‘If he can’t be in politics,’ the Archbishop of Canterbury tweeted last week after Tim Farron resigned the leadership of his party, ‘media & politicians have questions.’
So prelates now think complex theological concerns can be despatched within the Twitter limit of 140 characters. They cannot. Let me now unpack Dr Welby’s abbreviated consideration of this subject and examine what’s behind it, because the subject is of profound importance —and not only for Christians.
Nobody has said Mr Farron can’t be in politics. He has been returned as MP for Westmorland and Lonsdale with the support of 26,686 voters. Farron himself, however, has doubted he should be leader of a party with a long and prominent tradition of supporting homosexual equality and the rights of women to terminate a pregnancy, while continuing to believe that these are sins in the eyes of God.

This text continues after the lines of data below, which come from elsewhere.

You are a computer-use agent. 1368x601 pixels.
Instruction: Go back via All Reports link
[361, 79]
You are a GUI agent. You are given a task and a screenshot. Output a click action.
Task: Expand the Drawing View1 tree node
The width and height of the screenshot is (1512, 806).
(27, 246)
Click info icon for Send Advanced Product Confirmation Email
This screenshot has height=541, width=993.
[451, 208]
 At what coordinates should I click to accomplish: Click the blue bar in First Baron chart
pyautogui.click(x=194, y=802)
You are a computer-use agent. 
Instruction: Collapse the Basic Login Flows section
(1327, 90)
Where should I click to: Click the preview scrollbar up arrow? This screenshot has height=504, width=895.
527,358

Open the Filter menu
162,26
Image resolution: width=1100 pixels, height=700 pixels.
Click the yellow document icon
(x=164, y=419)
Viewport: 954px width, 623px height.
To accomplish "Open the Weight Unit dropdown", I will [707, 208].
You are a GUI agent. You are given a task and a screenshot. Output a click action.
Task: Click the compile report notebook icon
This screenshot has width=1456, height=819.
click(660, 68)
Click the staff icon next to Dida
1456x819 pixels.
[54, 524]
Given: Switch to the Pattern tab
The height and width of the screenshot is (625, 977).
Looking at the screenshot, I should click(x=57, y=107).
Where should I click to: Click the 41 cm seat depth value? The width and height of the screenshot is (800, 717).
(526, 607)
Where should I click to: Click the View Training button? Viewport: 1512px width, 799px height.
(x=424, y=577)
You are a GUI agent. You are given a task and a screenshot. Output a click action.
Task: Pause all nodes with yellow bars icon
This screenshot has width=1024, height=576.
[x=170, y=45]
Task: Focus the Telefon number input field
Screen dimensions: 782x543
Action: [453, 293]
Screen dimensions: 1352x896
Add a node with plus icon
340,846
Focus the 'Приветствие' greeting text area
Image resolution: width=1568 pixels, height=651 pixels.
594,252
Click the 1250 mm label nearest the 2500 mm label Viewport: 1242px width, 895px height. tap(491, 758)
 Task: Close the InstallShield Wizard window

His doubts are understandable. It’s just a pity that he — and, by implication, the Archbishop of Canterbury — should have couched them in the suggestion that he has been victimised for his faith. After millennia of persecuting other people for their lack of faith, wrong kind of faith, or apostasy, the Church has recently taken to complaining that because some of its teachings are now widely regarded as silly or wrong, Christians themselves are being persecuted. They are not. They’re being judged silly and wrong. They are getting the electorate’s cold shoulder. They remain free to test their beliefs in any election they choose. The rest of us remain free not to vote for them. Nobody is victimising anybody.
But Mr Farron was also raising a more interesting question. An amused Lord Melbourne, Queen Victoria’s first prime minister, and a Whig as it happens, put it in his characteristic cheeky style when he observed that ‘things have come to a pretty pass when religion is allowed to invade public life’.